## Work to be completed:
Count the lines in the records that hold the string "plus". Only the number should be given.

## Material for this exercise:
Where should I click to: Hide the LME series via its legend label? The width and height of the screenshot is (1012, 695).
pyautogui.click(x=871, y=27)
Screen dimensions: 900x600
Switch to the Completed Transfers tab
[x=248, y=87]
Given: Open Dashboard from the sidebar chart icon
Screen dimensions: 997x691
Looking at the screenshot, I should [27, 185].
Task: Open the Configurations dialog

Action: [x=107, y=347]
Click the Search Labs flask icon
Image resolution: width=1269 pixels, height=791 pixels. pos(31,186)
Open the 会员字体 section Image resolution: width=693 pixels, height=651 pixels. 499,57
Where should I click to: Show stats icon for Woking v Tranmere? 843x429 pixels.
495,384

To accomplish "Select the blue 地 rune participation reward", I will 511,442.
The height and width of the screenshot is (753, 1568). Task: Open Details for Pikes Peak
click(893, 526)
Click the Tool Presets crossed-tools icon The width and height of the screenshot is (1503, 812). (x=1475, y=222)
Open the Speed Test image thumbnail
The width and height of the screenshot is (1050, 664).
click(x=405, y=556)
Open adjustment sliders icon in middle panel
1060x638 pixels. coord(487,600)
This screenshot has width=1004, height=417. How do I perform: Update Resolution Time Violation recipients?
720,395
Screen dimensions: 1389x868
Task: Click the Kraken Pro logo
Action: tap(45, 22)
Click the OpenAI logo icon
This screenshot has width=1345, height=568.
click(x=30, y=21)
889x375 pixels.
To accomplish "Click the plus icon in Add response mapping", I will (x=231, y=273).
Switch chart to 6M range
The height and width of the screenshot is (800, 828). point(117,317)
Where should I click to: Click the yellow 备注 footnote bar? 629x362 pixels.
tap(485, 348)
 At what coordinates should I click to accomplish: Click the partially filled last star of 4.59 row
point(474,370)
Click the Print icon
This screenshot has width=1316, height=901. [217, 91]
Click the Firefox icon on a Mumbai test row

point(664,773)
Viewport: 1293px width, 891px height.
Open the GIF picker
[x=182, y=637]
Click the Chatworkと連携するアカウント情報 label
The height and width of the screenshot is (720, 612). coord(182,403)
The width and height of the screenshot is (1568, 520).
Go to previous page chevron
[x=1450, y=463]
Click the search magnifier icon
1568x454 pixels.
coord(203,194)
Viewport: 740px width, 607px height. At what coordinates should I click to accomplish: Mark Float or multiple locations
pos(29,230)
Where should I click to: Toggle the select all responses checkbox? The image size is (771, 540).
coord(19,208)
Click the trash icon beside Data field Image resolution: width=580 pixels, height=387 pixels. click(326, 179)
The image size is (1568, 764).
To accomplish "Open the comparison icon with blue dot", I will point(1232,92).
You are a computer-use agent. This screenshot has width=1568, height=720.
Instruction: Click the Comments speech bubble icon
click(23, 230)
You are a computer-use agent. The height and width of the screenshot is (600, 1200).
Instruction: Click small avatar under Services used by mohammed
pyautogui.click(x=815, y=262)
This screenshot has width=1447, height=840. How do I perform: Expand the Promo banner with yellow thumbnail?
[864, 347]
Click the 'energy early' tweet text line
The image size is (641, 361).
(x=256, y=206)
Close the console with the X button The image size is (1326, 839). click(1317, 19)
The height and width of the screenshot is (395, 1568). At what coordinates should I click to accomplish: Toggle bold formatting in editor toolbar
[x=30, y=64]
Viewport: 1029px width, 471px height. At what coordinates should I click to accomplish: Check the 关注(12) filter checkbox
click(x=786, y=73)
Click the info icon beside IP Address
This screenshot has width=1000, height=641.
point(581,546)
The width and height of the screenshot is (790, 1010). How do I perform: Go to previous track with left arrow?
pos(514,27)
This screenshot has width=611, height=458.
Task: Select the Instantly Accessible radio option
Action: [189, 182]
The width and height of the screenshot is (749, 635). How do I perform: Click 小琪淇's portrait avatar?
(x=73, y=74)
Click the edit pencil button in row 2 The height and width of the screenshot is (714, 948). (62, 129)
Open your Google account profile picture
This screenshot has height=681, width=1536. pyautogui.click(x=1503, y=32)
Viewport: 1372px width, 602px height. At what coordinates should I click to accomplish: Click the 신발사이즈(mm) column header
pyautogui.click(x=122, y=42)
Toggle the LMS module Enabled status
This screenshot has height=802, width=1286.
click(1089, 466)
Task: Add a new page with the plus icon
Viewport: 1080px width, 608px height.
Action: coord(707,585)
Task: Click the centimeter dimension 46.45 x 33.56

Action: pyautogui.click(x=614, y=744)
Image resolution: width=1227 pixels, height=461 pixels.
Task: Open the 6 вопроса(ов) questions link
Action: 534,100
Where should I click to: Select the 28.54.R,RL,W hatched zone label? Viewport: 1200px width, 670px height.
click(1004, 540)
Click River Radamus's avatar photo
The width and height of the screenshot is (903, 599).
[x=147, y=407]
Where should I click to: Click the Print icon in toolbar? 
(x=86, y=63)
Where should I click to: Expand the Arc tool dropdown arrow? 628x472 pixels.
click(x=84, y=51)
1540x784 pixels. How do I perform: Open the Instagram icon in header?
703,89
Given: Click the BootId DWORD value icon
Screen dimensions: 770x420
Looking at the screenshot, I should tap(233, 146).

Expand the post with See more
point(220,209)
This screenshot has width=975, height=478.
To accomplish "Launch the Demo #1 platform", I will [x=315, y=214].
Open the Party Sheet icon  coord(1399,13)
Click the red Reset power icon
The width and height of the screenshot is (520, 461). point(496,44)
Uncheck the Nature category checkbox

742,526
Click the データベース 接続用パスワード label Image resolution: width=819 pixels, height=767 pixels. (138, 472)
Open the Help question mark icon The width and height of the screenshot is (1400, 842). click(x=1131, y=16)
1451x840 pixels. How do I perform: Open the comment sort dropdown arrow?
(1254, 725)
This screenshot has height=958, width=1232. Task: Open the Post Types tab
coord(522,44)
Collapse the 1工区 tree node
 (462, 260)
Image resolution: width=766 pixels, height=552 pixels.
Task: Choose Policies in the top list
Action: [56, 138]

## Completed task:
2